Dareen Tatour facts for kids
Dareen Tatour (Arabic: دارين طاطور, born 16 April 1982 in Reineh) is a Palestinian poet, photographer, and social media activist from Reineh, Israel, who writes in Arabic, her mother tongue. She was tried, convicted, and sentenced to five months in prison by an Israeli court in 2018 for "inciting violence" and "supporting a terrorist organisation" in postings on social media, one of which was a video that included a reading of her poem. Following her appeal, the conviction for the post containing the poem was overturned the following year, but the conviction for her other posts was upheld.
In 2019, she received an Oxfam Novib/PEN Award for Freedom of Expression.
Trial, sentence and successful appeal
Tatour initially denied authoring the posts and poem, but after switching attorneys she admitted to having done so, and instead began claiming the poem had been mistranslated.
The prosecution's argument emphasized her denial, reversal, and subsequent blaming of others, asserting that a person "confident of the justice of his path and purity of his intentions consistently admits to publishing the things attributed to him, and explains the underlying intentions."
Tatour's defense argued that she was being tried to "intimidate and silence Palestinians in Israel" and that "criminalization of poetry… derogates from the cultural richness of all society."
She was convicted on May 3, 2018, and on 31 July 2018 sentenced to five months' imprisonment. She was released in September, 2018.
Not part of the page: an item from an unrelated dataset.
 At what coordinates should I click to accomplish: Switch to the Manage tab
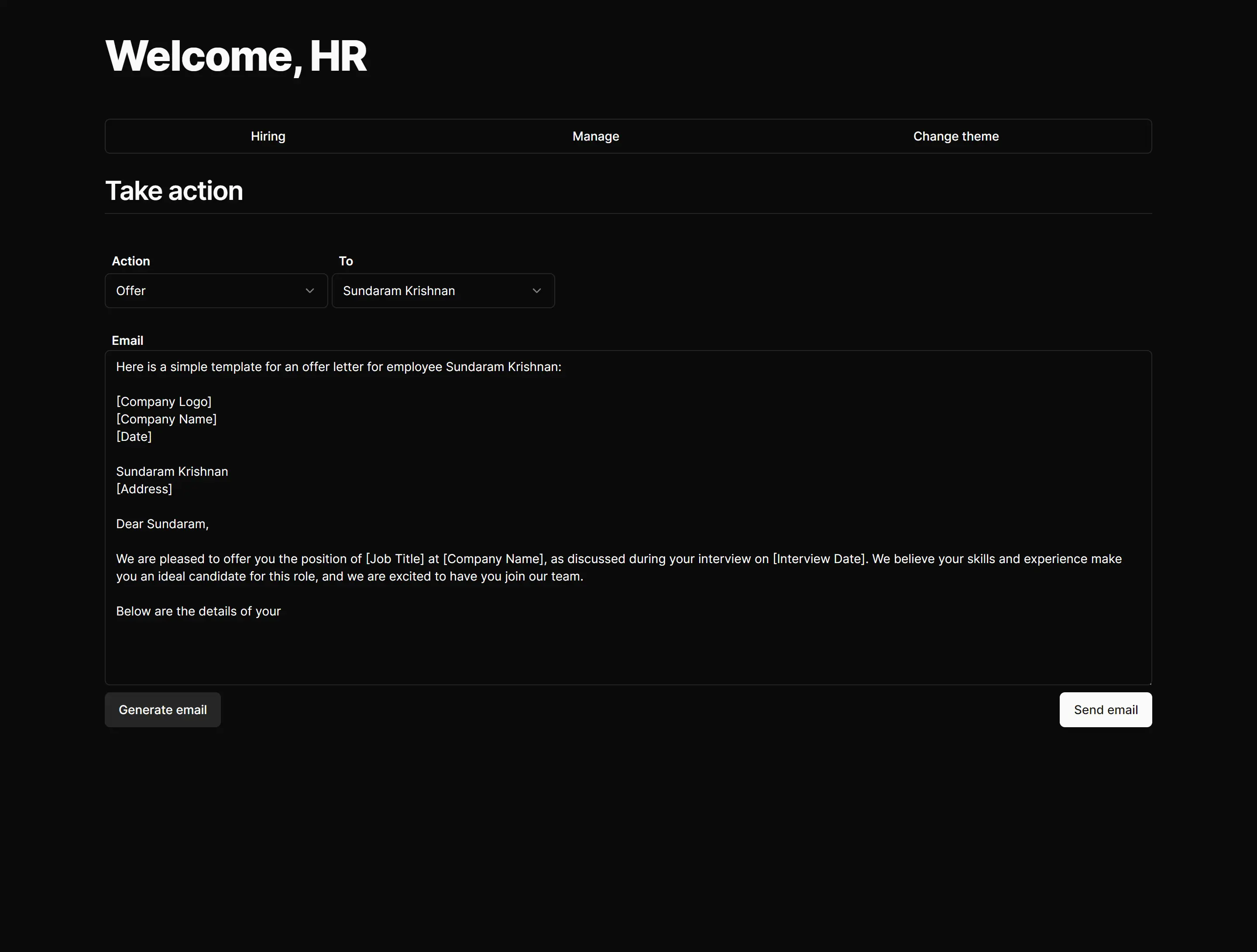click(595, 137)
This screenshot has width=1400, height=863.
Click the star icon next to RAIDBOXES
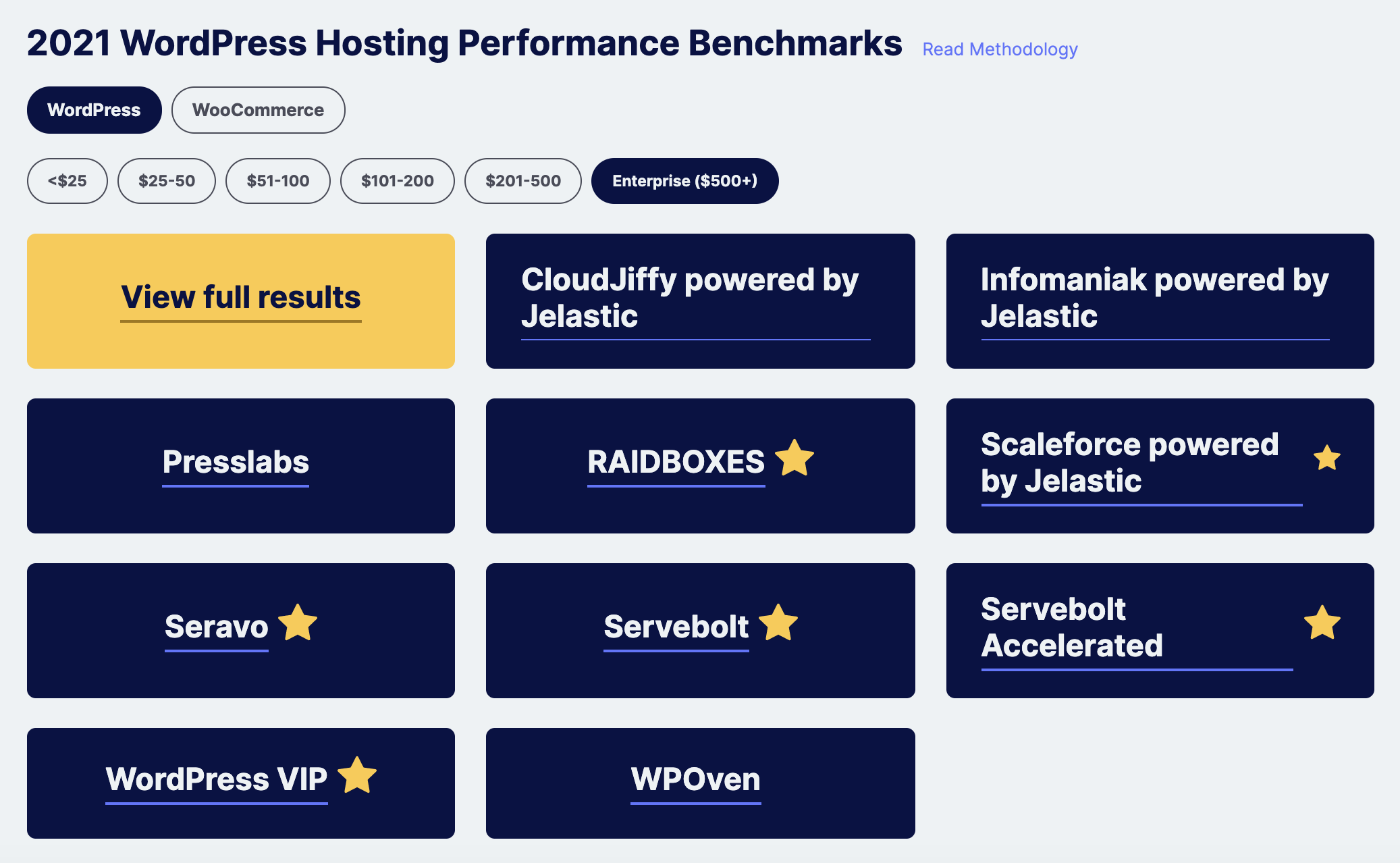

In May 2019, the Nazareth District Court overturned her conviction for the poem, though not the convictions for other social media posts. The court ruled that the poem did not "involve unequivocal remarks that would provide the basis for a direct call to carry out acts". The court noted that Tatour was known as a poet and that "freedom of expression is accorded added weight when it also involves freedom of artistic and creative [expression]".